## WHAT THE EXERCISE ASKS:
For the records below, print every one exactly, with nothing dropped.

## DATA SUPPLIED:
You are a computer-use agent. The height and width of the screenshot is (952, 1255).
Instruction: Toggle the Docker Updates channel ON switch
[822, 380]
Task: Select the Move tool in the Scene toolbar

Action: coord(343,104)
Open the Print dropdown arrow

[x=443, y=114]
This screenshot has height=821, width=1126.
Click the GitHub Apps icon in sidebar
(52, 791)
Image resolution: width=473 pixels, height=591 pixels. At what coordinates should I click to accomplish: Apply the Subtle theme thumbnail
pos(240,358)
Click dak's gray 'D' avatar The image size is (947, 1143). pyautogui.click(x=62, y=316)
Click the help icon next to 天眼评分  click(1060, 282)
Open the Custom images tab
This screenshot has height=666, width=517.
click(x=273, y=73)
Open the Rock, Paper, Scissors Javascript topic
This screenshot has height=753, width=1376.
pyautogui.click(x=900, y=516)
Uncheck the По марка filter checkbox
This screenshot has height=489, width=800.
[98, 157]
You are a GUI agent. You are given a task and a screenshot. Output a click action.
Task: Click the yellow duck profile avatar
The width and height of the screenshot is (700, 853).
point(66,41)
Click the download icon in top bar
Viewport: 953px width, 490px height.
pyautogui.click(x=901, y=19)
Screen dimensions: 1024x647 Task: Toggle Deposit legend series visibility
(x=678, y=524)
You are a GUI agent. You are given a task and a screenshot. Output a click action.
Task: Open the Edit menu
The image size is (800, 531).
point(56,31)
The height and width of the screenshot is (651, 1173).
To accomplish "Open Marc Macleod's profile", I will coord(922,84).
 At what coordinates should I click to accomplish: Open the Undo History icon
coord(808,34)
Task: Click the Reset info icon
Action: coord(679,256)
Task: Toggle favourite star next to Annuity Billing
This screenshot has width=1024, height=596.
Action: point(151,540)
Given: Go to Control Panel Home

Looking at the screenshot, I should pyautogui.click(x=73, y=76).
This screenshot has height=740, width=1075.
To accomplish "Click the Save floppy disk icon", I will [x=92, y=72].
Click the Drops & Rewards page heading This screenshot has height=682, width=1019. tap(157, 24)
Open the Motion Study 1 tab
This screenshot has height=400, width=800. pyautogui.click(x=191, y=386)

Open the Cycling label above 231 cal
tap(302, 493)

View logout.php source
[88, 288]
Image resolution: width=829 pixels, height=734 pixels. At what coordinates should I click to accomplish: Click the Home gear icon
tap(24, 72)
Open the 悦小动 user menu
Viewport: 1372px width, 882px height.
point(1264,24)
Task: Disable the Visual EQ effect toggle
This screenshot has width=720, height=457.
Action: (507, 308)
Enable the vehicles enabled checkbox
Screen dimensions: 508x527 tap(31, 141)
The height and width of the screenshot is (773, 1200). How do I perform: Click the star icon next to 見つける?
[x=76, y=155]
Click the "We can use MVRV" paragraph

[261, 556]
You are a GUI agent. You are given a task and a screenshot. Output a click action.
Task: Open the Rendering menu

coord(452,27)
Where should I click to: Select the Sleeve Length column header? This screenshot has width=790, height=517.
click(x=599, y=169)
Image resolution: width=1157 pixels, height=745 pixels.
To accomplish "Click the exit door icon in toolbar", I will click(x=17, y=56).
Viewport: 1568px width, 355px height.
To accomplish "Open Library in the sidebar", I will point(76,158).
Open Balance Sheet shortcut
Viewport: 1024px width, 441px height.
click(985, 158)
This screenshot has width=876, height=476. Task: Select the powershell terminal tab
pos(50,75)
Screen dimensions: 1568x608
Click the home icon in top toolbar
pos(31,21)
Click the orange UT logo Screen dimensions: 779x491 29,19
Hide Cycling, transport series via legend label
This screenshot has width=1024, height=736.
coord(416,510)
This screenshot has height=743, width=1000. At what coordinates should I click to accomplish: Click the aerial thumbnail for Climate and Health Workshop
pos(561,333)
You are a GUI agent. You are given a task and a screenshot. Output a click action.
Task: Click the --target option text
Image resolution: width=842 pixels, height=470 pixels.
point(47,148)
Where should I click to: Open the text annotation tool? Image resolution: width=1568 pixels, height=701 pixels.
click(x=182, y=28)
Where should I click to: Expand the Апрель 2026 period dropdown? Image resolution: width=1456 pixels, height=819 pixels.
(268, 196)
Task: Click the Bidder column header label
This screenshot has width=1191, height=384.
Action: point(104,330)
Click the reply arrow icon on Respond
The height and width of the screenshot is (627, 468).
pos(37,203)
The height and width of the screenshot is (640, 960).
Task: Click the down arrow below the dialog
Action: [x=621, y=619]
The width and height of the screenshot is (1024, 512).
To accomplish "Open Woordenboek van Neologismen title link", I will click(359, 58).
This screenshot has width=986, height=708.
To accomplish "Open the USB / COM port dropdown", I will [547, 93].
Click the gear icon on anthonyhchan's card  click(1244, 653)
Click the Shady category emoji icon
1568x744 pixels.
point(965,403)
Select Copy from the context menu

## ANSWER TO THIS PROBLEM:
You are a computer-use agent. The height and width of the screenshot is (952, 1255).
Instruction: Toggle the Docker Updates channel ON switch
[822, 380]
Task: Select the Move tool in the Scene toolbar

Action: coord(343,104)
Open the Print dropdown arrow

[x=443, y=114]
This screenshot has height=821, width=1126.
Click the GitHub Apps icon in sidebar
(52, 791)
Image resolution: width=473 pixels, height=591 pixels. At what coordinates should I click to accomplish: Apply the Subtle theme thumbnail
pos(240,358)
Click dak's gray 'D' avatar The image size is (947, 1143). pyautogui.click(x=62, y=316)
Click the help icon next to 天眼评分  click(1060, 282)
Open the Custom images tab
This screenshot has height=666, width=517.
click(x=273, y=73)
Open the Rock, Paper, Scissors Javascript topic
This screenshot has height=753, width=1376.
pyautogui.click(x=900, y=516)
Uncheck the По марка filter checkbox
This screenshot has height=489, width=800.
[98, 157]
You are a GUI agent. You are given a task and a screenshot. Output a click action.
Task: Click the yellow duck profile avatar
The width and height of the screenshot is (700, 853).
point(66,41)
Click the download icon in top bar
Viewport: 953px width, 490px height.
pyautogui.click(x=901, y=19)
Screen dimensions: 1024x647 Task: Toggle Deposit legend series visibility
(x=678, y=524)
You are a GUI agent. You are given a task and a screenshot. Output a click action.
Task: Open the Edit menu
The image size is (800, 531).
point(56,31)
The height and width of the screenshot is (651, 1173).
To accomplish "Open Marc Macleod's profile", I will coord(922,84).
 At what coordinates should I click to accomplish: Open the Undo History icon
coord(808,34)
Task: Click the Reset info icon
Action: coord(679,256)
Task: Toggle favourite star next to Annuity Billing
This screenshot has width=1024, height=596.
Action: point(151,540)
Given: Go to Control Panel Home

Looking at the screenshot, I should pyautogui.click(x=73, y=76).
This screenshot has height=740, width=1075.
To accomplish "Click the Save floppy disk icon", I will [x=92, y=72].
Click the Drops & Rewards page heading This screenshot has height=682, width=1019. tap(157, 24)
Open the Motion Study 1 tab
This screenshot has height=400, width=800. pyautogui.click(x=191, y=386)

Open the Cycling label above 231 cal
tap(302, 493)

View logout.php source
[88, 288]
Image resolution: width=829 pixels, height=734 pixels. At what coordinates should I click to accomplish: Click the Home gear icon
tap(24, 72)
Open the 悦小动 user menu
Viewport: 1372px width, 882px height.
point(1264,24)
Task: Disable the Visual EQ effect toggle
This screenshot has width=720, height=457.
Action: (507, 308)
Enable the vehicles enabled checkbox
Screen dimensions: 508x527 tap(31, 141)
The height and width of the screenshot is (773, 1200). How do I perform: Click the star icon next to 見つける?
[x=76, y=155]
Click the "We can use MVRV" paragraph

[261, 556]
You are a GUI agent. You are given a task and a screenshot. Output a click action.
Task: Open the Rendering menu

coord(452,27)
Where should I click to: Select the Sleeve Length column header? This screenshot has width=790, height=517.
click(x=599, y=169)
Image resolution: width=1157 pixels, height=745 pixels.
To accomplish "Click the exit door icon in toolbar", I will click(x=17, y=56).
Viewport: 1568px width, 355px height.
To accomplish "Open Library in the sidebar", I will point(76,158).
Open Balance Sheet shortcut
Viewport: 1024px width, 441px height.
click(985, 158)
This screenshot has width=876, height=476. Task: Select the powershell terminal tab
pos(50,75)
Screen dimensions: 1568x608
Click the home icon in top toolbar
pos(31,21)
Click the orange UT logo Screen dimensions: 779x491 29,19
Hide Cycling, transport series via legend label
This screenshot has width=1024, height=736.
coord(416,510)
This screenshot has height=743, width=1000. At what coordinates should I click to accomplish: Click the aerial thumbnail for Climate and Health Workshop
pos(561,333)
You are a GUI agent. You are given a task and a screenshot. Output a click action.
Task: Click the --target option text
Image resolution: width=842 pixels, height=470 pixels.
point(47,148)
Where should I click to: Open the text annotation tool? Image resolution: width=1568 pixels, height=701 pixels.
click(x=182, y=28)
Where should I click to: Expand the Апрель 2026 period dropdown? Image resolution: width=1456 pixels, height=819 pixels.
(268, 196)
Task: Click the Bidder column header label
This screenshot has width=1191, height=384.
Action: point(104,330)
Click the reply arrow icon on Respond
The height and width of the screenshot is (627, 468).
pos(37,203)
The height and width of the screenshot is (640, 960).
Task: Click the down arrow below the dialog
Action: [x=621, y=619]
The width and height of the screenshot is (1024, 512).
To accomplish "Open Woordenboek van Neologismen title link", I will click(359, 58).
This screenshot has width=986, height=708.
To accomplish "Open the USB / COM port dropdown", I will [547, 93].
Click the gear icon on anthonyhchan's card  click(1244, 653)
Click the Shady category emoji icon
1568x744 pixels.
point(965,403)
Select Copy from the context menu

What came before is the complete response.